Fache was silent a moment. “Actually, I believe he used blood such that the police would follow certain forensic procedures.”

“I'm sorry?”

“Look at his left hand.”

Langdon's eyes traced the length of the curator's pale arm to his left hand but saw nothing. Uncertain, he circled the corpse and crouched down, now noting with surprise that the curator was clutching a large, felt-tipped marker.
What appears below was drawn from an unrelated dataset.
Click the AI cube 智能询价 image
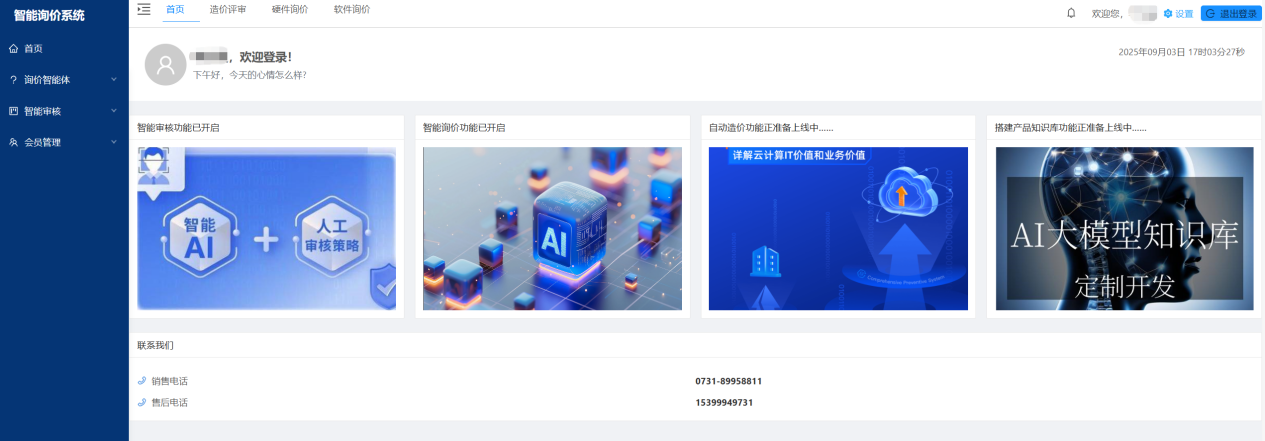The image size is (1265, 441). click(x=552, y=229)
“Saunière was holding it when we found him,” Fache said, leaving Langdon and moving several yards to a portable table covered with investigation tools, cables, and assorted electronic gear. “As I told you,” he said, rummaging around the table, “we have touched nothing. Are you familiar with this kind of pen?”

Langdon knelt down farther to see the pen's label.

STYLO DE LUMIERE NOIRE
.

He glanced up in surprise.

The black-light pen or watermark stylus was a specialized felt-tipped marker originally designed by museums, restorers, and forgery police to place invisible marks on items. The stylus wrote in a noncorrosive, alcohol-based fluorescent ink that was visible only under black light. Nowadays, museum maintenance staffs carried these markers on their daily rounds to place invisible “tick marks” on the frames of paintings that needed restoration.
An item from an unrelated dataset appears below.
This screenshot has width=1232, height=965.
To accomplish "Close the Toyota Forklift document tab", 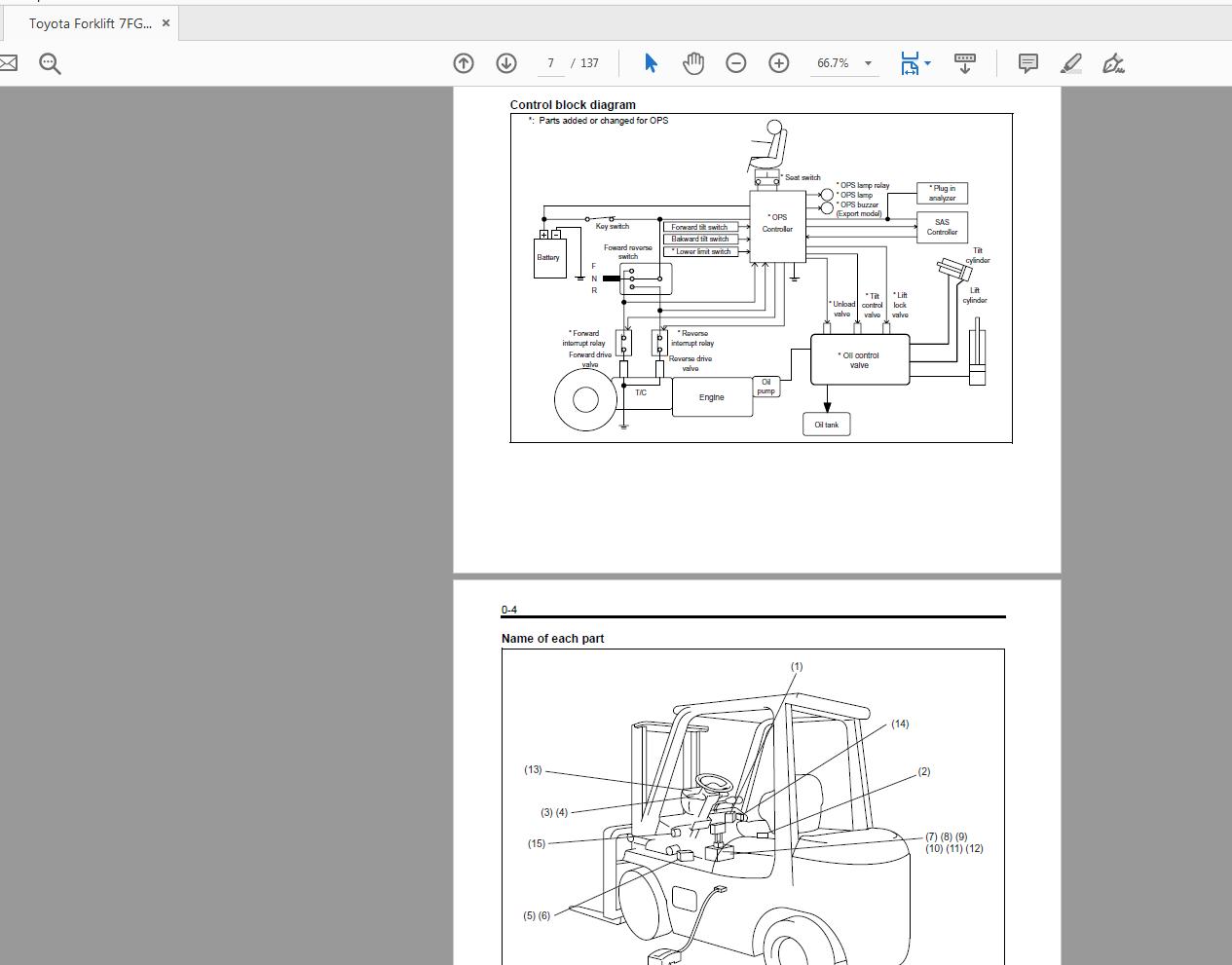I will point(166,23).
As Langdon stood up, Fache walked over to the spotlight and turned it off. The gallery plunged into sudden darkness.

Momentarily blinded, Langdon felt a rising uncertainty. Fache's silhouette appeared, illuminated in bright purple. He approached carrying a portable light source, which shrouded him in a violet haze.

“As you may know,” Fache said, his eyes luminescing in the violet glow, “police use black-light illumination to search crime scenes for blood and other forensic evidence. So you can imagine our surprise . . .” Abruptly, he pointed the light down at the corpse.

Langdon looked down and jumped back in shock.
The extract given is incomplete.